**EXERCISE DETAILS**
Please render the rows from the line containing "Task: Select the 双人间/床 light green bar" through the end of the rows as a numbered list, omitting blank lines and leaving out the pictures.

>> begin RECORD EXTRACTS

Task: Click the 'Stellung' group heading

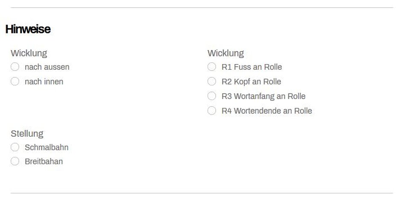Action: pyautogui.click(x=27, y=133)
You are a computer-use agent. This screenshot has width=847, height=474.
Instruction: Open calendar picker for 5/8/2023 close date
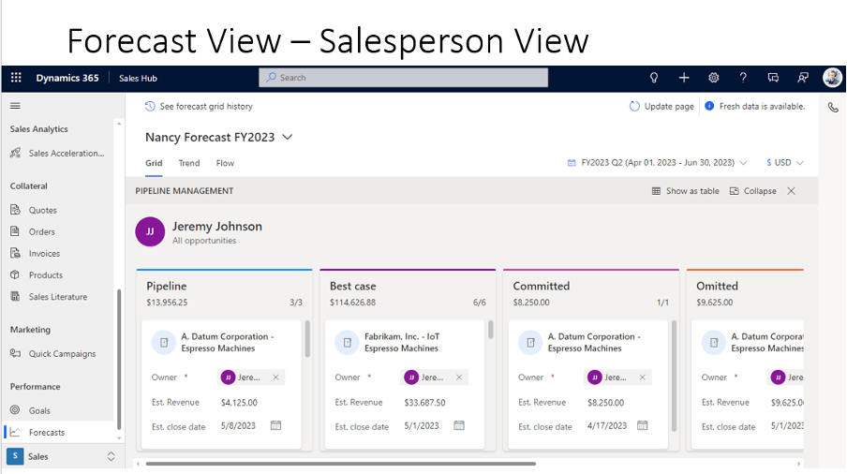click(275, 425)
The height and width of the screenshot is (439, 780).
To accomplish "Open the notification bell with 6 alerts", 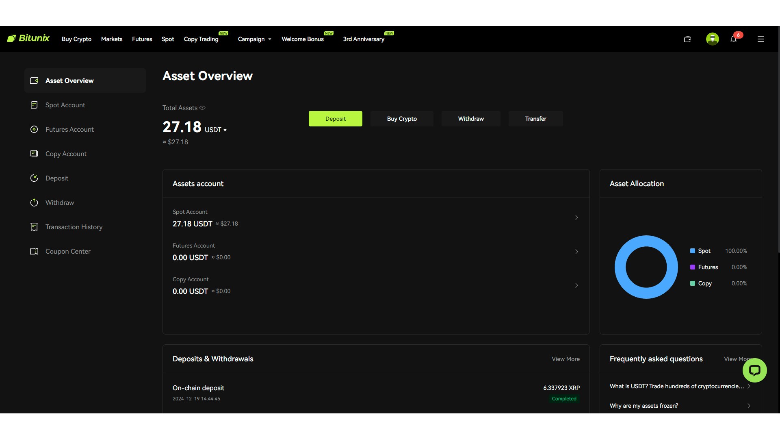I will coord(734,39).
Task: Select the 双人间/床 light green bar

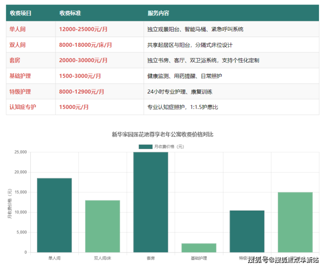Action: pyautogui.click(x=102, y=226)
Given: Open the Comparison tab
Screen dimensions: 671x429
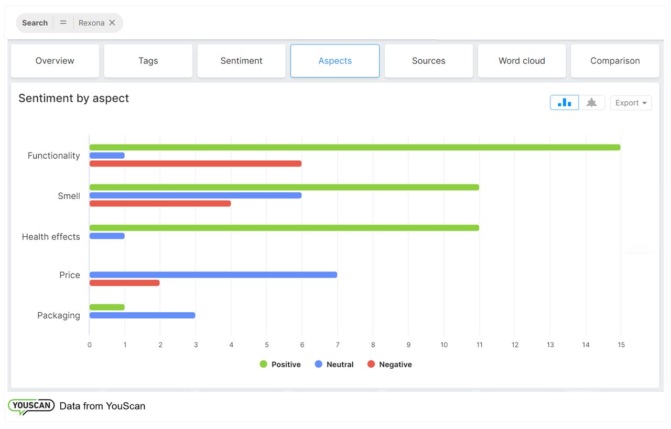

>> end RECORD EXTRACTS

**RESULT FOR THIS EXERCISE**
1. Task: Select the 双人间/床 light green bar
2. Action: pyautogui.click(x=102, y=226)
3. Given: Open the Comparison tab
4. Screen dimensions: 671x429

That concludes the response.